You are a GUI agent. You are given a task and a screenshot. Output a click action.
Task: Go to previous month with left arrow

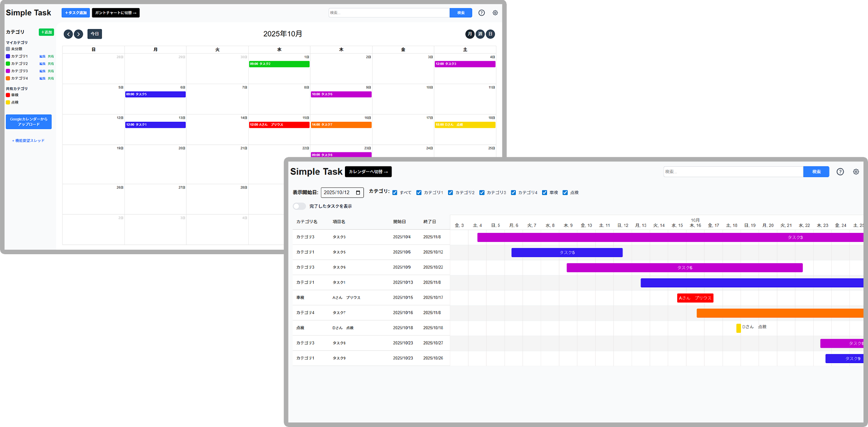(68, 34)
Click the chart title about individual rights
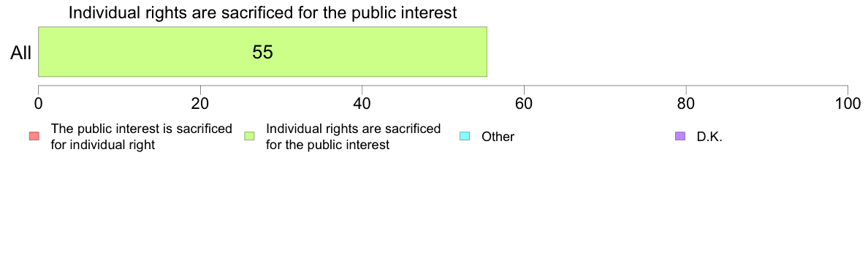The width and height of the screenshot is (868, 269). [x=262, y=12]
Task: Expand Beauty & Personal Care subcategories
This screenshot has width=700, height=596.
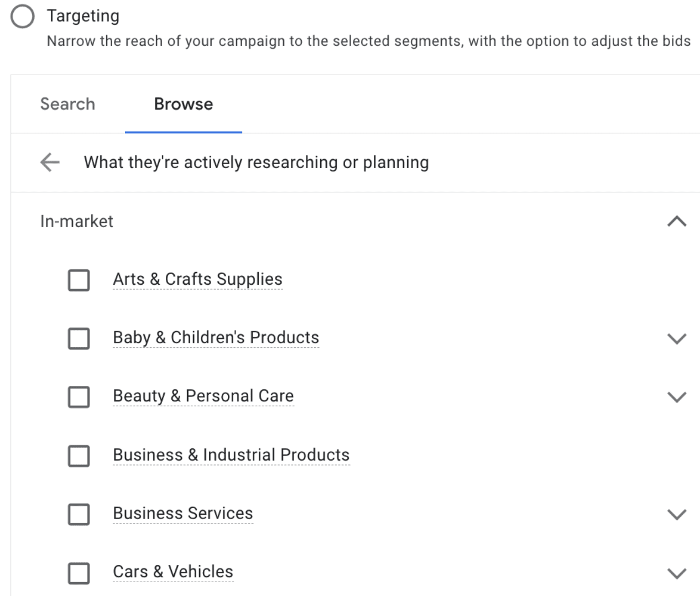Action: click(677, 397)
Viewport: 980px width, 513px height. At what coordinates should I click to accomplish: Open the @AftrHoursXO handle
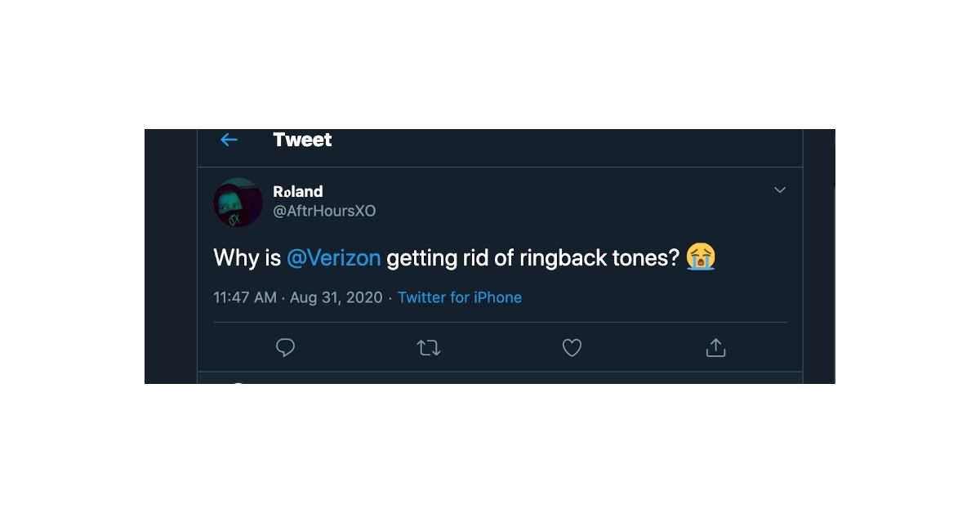(326, 211)
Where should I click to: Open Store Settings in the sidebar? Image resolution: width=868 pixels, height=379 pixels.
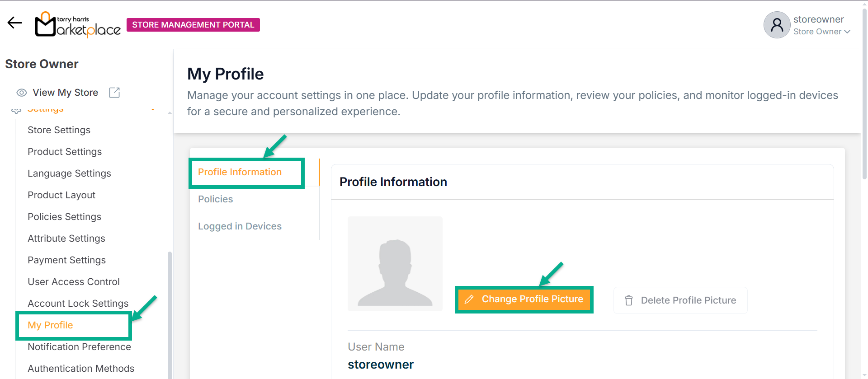[59, 130]
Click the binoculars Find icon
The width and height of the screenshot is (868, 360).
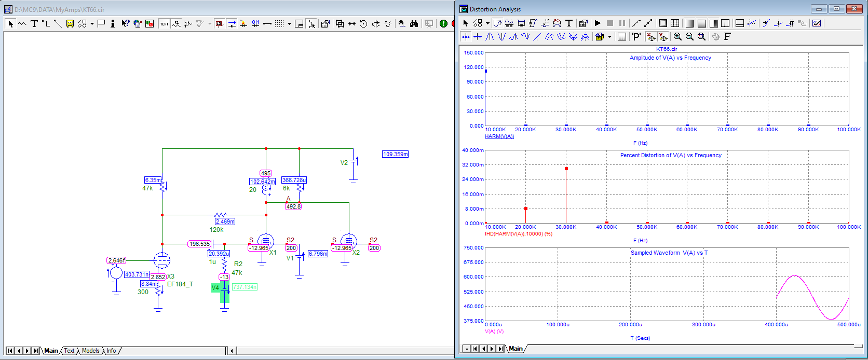click(x=414, y=24)
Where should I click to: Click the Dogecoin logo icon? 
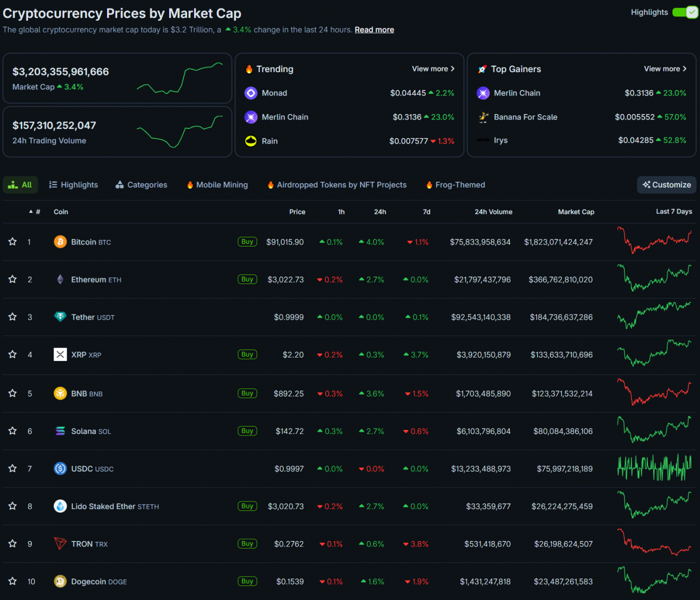coord(60,581)
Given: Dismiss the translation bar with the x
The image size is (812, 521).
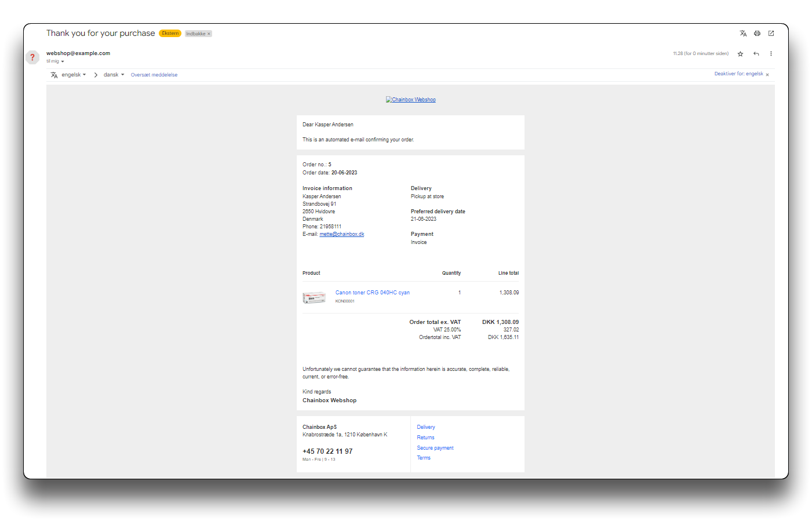Looking at the screenshot, I should [x=767, y=75].
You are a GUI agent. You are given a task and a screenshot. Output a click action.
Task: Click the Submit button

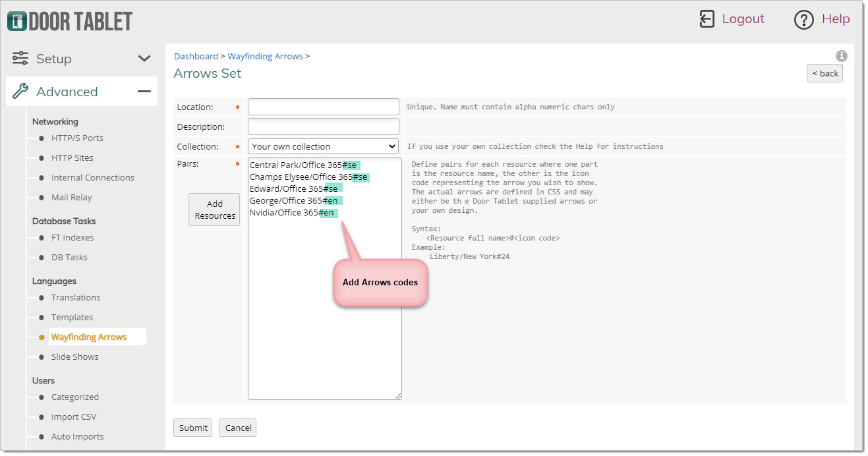click(x=193, y=428)
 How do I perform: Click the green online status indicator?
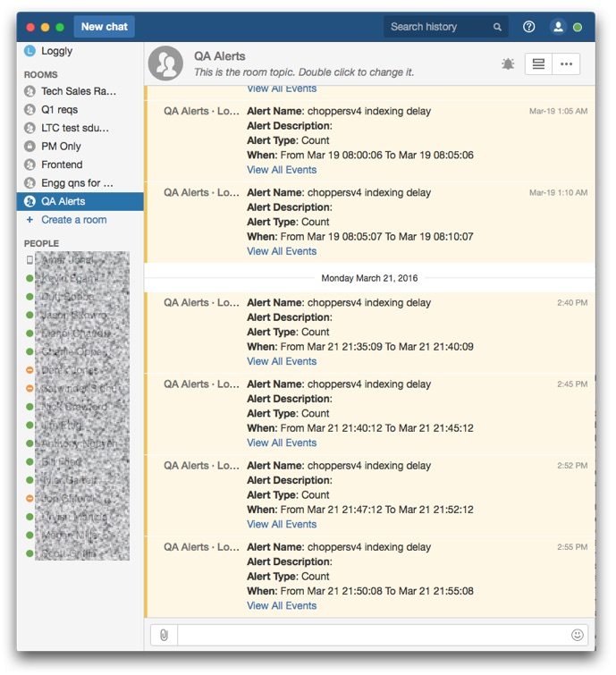point(578,28)
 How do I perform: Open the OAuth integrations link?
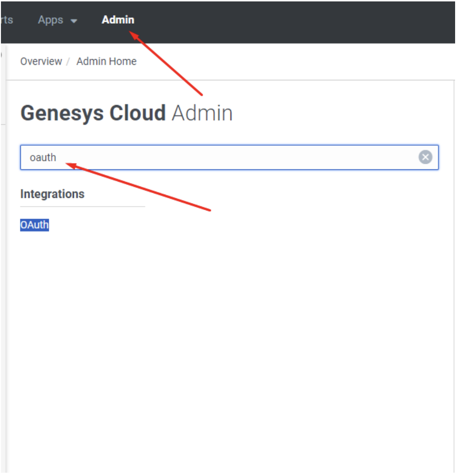coord(34,225)
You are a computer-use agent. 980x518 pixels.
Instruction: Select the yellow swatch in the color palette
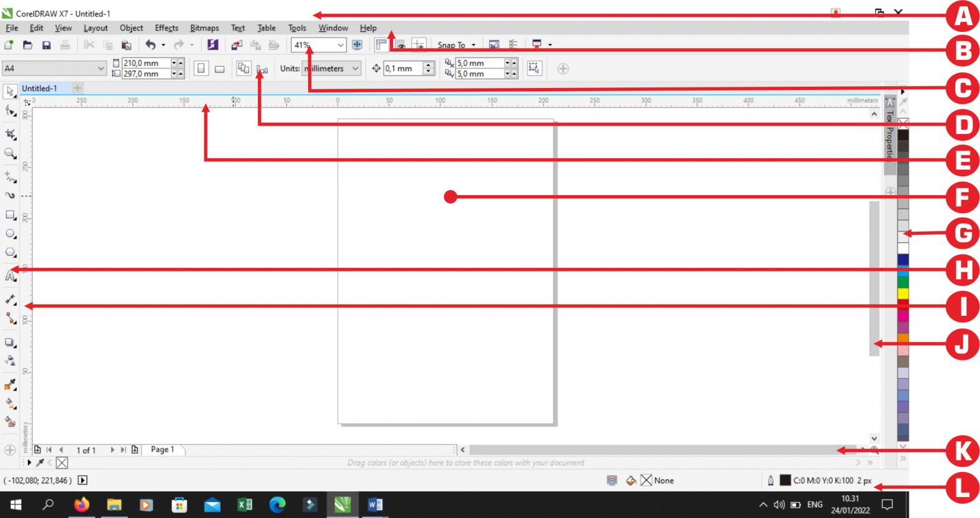point(903,293)
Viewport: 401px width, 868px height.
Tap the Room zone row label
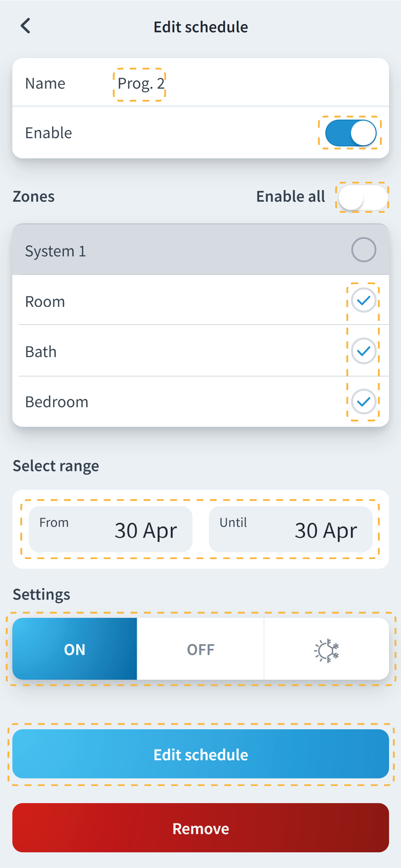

━━━

YOUR ASSIGNMENT
Each line from the one containing "The image size is (812, 521)." through the end of the listing is to be set down exactly, with all pictures left out.

EXERCISE RESPONSE
The image size is (812, 521).
Looking at the screenshot, I should [x=767, y=75].
You are a GUI agent. You are given a task and a screenshot. Output a click action.
Task: Click the Submit button

click(x=193, y=428)
 How do I perform: Click the green online status indicator?
point(578,28)
 How do I perform: Open the OAuth integrations link?
coord(34,225)
You are a computer-use agent. 980x518 pixels.
Instruction: Select the yellow swatch in the color palette
point(903,293)
Viewport: 401px width, 868px height.
Tap the Room zone row label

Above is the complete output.